PROBLEMS TO SOLVE ->
- a) Pull out the passage of the methodology page from "Launch Posture" to "with human developers.", word for word.
- b) Extend the methodology page on DX Audit's agent-based audits, picking up right after its final sentence.

EXTRACT PROVIDED ->
Methodology
How DX Audit runs agent-based audits of developer-facing products, and how to read the resulting reports.
This is the framework behind our published audits and client baseline audits. We use observed agent behavior as evidence — when an agent struggles to discover documentation, obtain credentials, or recover from an error, that friction is real and can affect human developers too. The published audits are an early evidence-backed set of case studies, not a benchmark leaderboard.
Launch Posture
- Real audits with real agents, not hypothetical scoring rubrics
- Visible disclosure in every published report
- Still refining the methodology through real audits
- Qualitative findings first; numerical scoring is deferred
Audit process
Standard Task Suite
What we test. The baseline audit for a new service follows a six-stage workflow. Each stage tests a distinct aspect of the developer experience. The suite is standardized enough to support pattern-finding across services, while leaving room for service-specific task design within each stage. In client engagements, we align on key outcomes and design task suites around the workflows that matter most — and can complement agent audits with moderated usability tests with human developers.

INFORMATION ->
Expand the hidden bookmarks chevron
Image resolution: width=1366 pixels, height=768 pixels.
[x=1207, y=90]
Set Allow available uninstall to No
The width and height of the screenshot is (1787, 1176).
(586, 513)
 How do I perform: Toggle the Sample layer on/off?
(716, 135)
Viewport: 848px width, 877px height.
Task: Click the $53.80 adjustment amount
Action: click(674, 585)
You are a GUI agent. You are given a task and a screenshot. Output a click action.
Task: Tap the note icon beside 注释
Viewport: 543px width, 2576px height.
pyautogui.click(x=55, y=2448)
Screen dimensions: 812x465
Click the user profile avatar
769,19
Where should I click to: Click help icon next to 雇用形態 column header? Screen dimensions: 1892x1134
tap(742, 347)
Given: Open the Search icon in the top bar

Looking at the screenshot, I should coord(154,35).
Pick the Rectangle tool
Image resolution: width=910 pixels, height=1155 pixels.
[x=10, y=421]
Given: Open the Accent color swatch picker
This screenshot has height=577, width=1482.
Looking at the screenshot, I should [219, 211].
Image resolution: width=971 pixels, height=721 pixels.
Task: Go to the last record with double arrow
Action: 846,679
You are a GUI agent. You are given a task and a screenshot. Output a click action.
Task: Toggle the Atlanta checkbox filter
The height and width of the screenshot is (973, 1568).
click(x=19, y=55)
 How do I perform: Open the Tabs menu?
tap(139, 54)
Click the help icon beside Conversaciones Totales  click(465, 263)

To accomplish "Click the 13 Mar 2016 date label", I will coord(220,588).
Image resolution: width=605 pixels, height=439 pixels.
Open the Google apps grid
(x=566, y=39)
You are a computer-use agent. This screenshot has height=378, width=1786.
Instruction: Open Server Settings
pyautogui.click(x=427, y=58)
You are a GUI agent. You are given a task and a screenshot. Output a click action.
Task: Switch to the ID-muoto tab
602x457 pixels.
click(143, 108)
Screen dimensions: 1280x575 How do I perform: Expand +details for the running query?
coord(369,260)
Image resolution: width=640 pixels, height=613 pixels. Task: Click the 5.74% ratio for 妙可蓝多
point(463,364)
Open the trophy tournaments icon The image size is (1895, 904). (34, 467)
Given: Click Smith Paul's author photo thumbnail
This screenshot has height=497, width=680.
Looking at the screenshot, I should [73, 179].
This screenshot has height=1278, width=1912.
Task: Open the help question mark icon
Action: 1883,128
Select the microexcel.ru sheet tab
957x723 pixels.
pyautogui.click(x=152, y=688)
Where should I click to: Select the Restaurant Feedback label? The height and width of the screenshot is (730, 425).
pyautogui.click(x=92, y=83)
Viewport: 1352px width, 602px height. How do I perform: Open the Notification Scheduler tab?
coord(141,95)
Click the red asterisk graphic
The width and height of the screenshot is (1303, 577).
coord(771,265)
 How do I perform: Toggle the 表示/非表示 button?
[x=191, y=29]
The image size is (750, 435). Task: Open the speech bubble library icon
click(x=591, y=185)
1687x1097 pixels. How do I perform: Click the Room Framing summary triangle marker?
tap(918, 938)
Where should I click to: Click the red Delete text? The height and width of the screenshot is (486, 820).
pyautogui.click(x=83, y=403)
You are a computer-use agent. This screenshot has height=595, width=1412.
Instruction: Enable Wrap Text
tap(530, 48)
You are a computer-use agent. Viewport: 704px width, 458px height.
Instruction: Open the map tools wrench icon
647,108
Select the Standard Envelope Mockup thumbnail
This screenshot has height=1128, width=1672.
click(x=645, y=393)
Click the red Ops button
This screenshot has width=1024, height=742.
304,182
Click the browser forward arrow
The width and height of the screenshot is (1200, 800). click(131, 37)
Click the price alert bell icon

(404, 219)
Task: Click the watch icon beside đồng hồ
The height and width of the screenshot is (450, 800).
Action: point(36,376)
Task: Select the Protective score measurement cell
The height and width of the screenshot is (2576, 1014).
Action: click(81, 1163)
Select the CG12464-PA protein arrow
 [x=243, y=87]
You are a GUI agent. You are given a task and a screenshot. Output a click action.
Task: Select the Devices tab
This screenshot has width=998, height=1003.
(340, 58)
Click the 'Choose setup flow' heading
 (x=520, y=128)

EXPECTED RESPONSES ->
- a)
Launch Posture
- Real audits with real agents, not hypothetical scoring rubrics
- Visible disclosure in every published report
- Still refining the methodology through real audits
- Qualitative findings first; numerical scoring is deferred
Audit process
Standard Task Suite
What we test. The baseline audit for a new service follows a six-stage workflow. Each stage tests a distinct aspect of the developer experience. The suite is standardized enough to support pattern-finding across services, while leaving room for service-specific task design within each stage. In client engagements, we align on key outcomes and design task suites around the workflows that matter most — and can complement agent audits with moderated usability tests with human developers.

- b)
Discover
Can the agent find the relevant docs, references, and entry points?
Onboard
Can it obtain access, credentials, and the minimum setup needed to begin?
Core task
Can it complete the representative workflow the service is supposed to support?
Error handling
When the first attempt fails, can it recover using the available signals?
Cleanup / offboard
Can it identify and clean up the resources it created?
Reflection
What friction did the agent identify after completing the workflow?
Note
The task suite provides a common structure across audits, not benchmark-grade comparability. Each service audit adapts the core task to the service's primary workflow. Differences in task scope are disclosed in the report's Run Conditions.
Agent and evidence
Model Runs and Evidence Policy
How evidence is gathered. Audits are run with real AI agents. Each launch report includes runs from two models to capture behavioral variation. Divergences between runs are recorded rather than flattened away.
Agent + Models
- Harness
Claude Code- Launch models
-
Opus 4.6andSonnet 4.6 - Run strategy
Each service is audited with both models. One published report per service combines both runs, with divergences noted inline.
Evidence Model
- Reader-first layer
- Report findings and recommendations are the primary reader-facing artifact.
- Supporting evidence
- Evidence remains visible through excerpts, session timelines, and transcript links.
- Model divergences
- Differences between model runs are preserved when they materially affect interpretation.
Launch status
Launch reports use Claude models only. Codex and potentially other agent harnesses will be added in future audit cycles. Running the same service audit across multiple agent families will help distinguish service-attributable friction from model-specific behavior.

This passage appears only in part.